Puru Miah says the Johnson race commission is part of a deliberate policy to avoid taking action against racism
On the third anniversary of the Grenfell tragedy, with Black Lives Matter protests breaking out throughout the country and a series of reports highlighting the high Covid-19 death rates in our BAME communities, what lessons have been learnt by the Government in terms of inequalities in the United Kingdom? It appears no lessons have been learnt, but that of business as usual.
Responding to an unprecedented public awareness of racial inequalities in the UK, a Trumpian sleight of hand is deployed. Addressing demands for a Commission to deal with the issue of structural racial inequalities in the United Kingdom, Boris Johnson puts in charge a person who does not believe in structural racism: Munira Mirza.

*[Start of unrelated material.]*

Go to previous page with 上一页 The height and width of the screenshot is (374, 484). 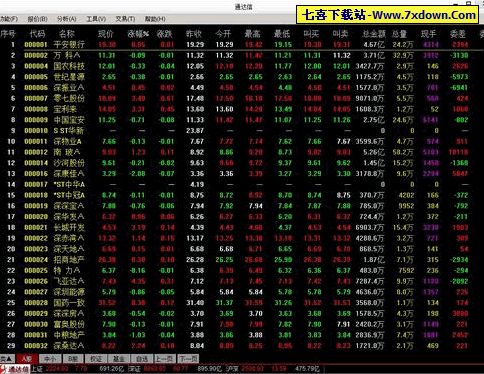tap(165, 359)
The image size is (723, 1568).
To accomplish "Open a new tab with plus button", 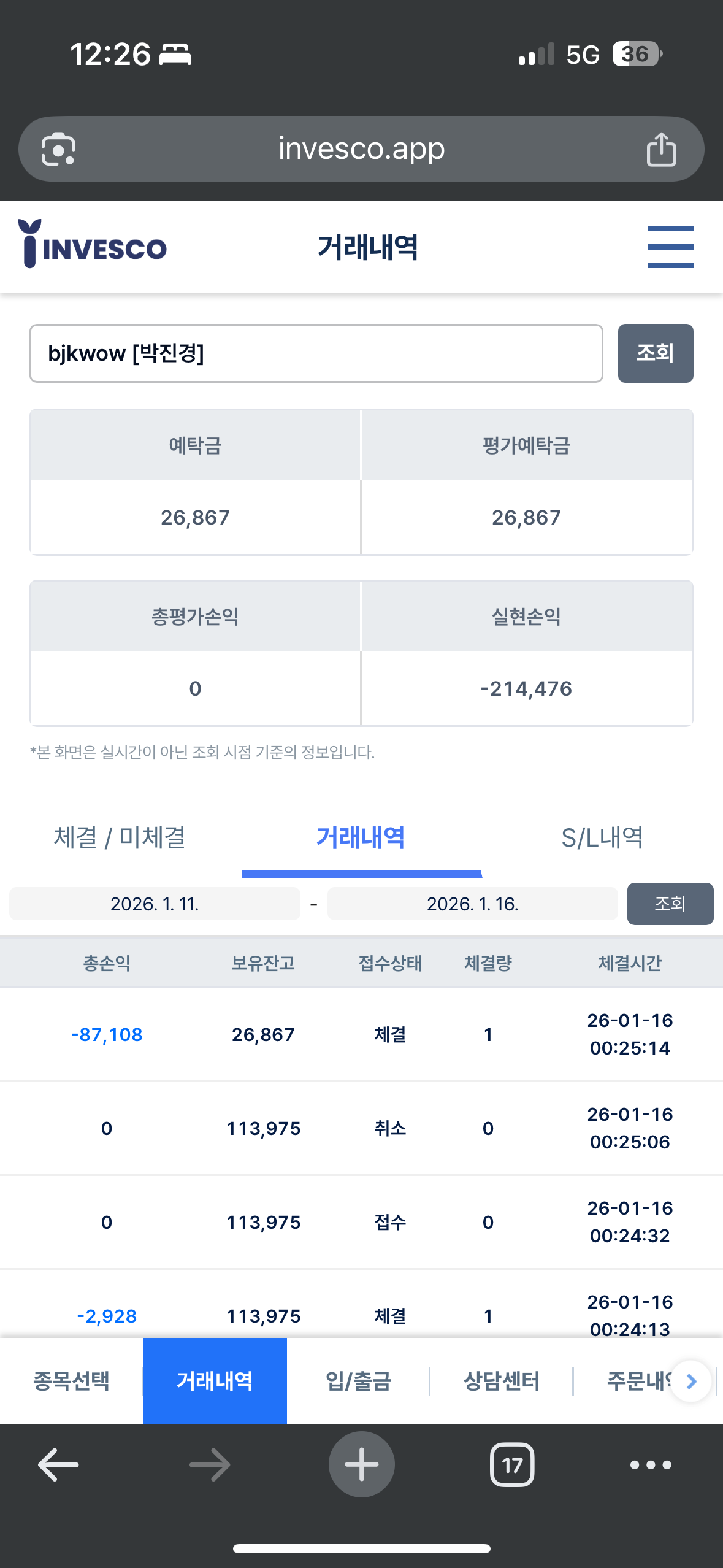I will pyautogui.click(x=361, y=1464).
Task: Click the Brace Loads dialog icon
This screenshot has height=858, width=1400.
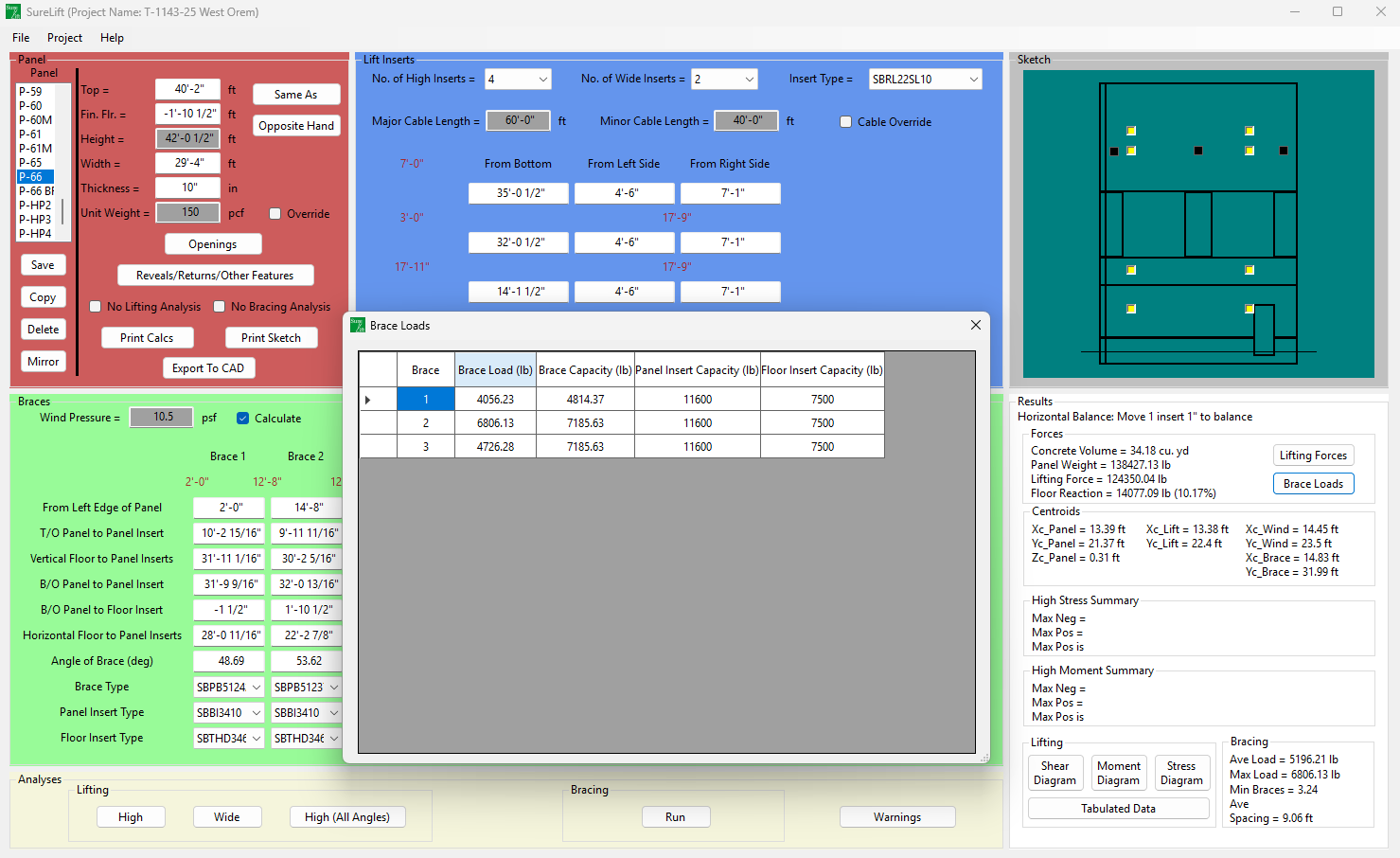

Mirza is a controversial choice to head such a commission. In 2017, she was critical of the racial inequalities review commissioned by Theresa May. In 2018, she was critical of the then universities minister, Sam Gyimah, when he criticised Oxbridge for failing to admit more black students. She also defended the Prime Minister’s comments describing Muslim women as letterboxes.
The announcement was instantly criticised by David Lammy, the Shadow Justice Secretary, who asked the Prime Minister to show leadership and implement existing recommendations from previous commissions on inequality: 35 recommendations in the Lammy report on inequality in the criminal justice system; 110 specific recommendations in the Angiolini review about disproportionality in deaths in custody; 30 recommendations in Wendy Williams’s review about the Home Office’s failure in the Windrush scandal; and 26 specific recommendations in Ruby McGregor-Smith’s review about discrimination in the workplace. This criticism was echoed by Simon Woolley, the director of Operation Black Vote and chair of the government’s Race Disparity Unit advisory group, who also warned the commission must implement existing recommendations rather than going over old ground.
The Prime Minister seems to be taking a page out of his hero Donald Trump’s playbook in appearing to address the issue but, in essence, doing nothing. In his book, Art of the Deal, Trump describes the hustle of luring unwitting investors into underwriting a casino. He creates the ruse by directing his construction manager to rent dozens of pieces of heavy equipment, to move dirt around on the proposed casino site, creating the illusion that construction was underway. Like Trump, the Johnson Government deals with this crisis by feigning activity in order to gain political capital from an unwitting public.
Similarly, we see another hustle on addressing gender inequality arising from Covid-19: the increase in incidences of domestic violence. A summit is declared but nothing is done. No new funding measures announced; no acknowledgement of a reduction in services over the past years.
This do-nothing approach to addressing inequalities is not just a case of incompetence, but a deliberate ideological course of action, where inequalities and divisions in society are an essential part of the project. Like his counterpart in the White House, Boris Johnson is rewriting the conventions of politics. In the age of post-industrial populism, citizenship is redefined to that of a dominant majority. The state no longer serves the function to inform and educate the populace but is engaged in a series of elaborate ruses, to enrage and mobilise a majoritarian political base.
A good illustration is a response to the Black Lives Matter protests. Trump addresses the protests by posing with the Bible; the Johnson Government responds by proposing to make it a specific criminal offence to desecrate war memorials. Righting wrongs suffered by minorities no longer becomes a political priority, but is superseded by the need to address the anxieties of a majoritarian political base. A global hustle, not just restricted to the shores of the Atlantic, but seen throughout the world, from Turkey, India, Brazil, the Philippines etc.
In this brave new world of hustler politics, there is only one rule. To understand this rule, one must go back in history to one of the greatest political hustlers of all time. A conman, purveyor of hallucinogenic drugs, human trafficker and leader of a medieval messianic political movement, Hassan-i Sabbah. His words were preserved for posterity by Vladimir Bartol in his novel Alamut: “Nothing is true, everything is permitted.”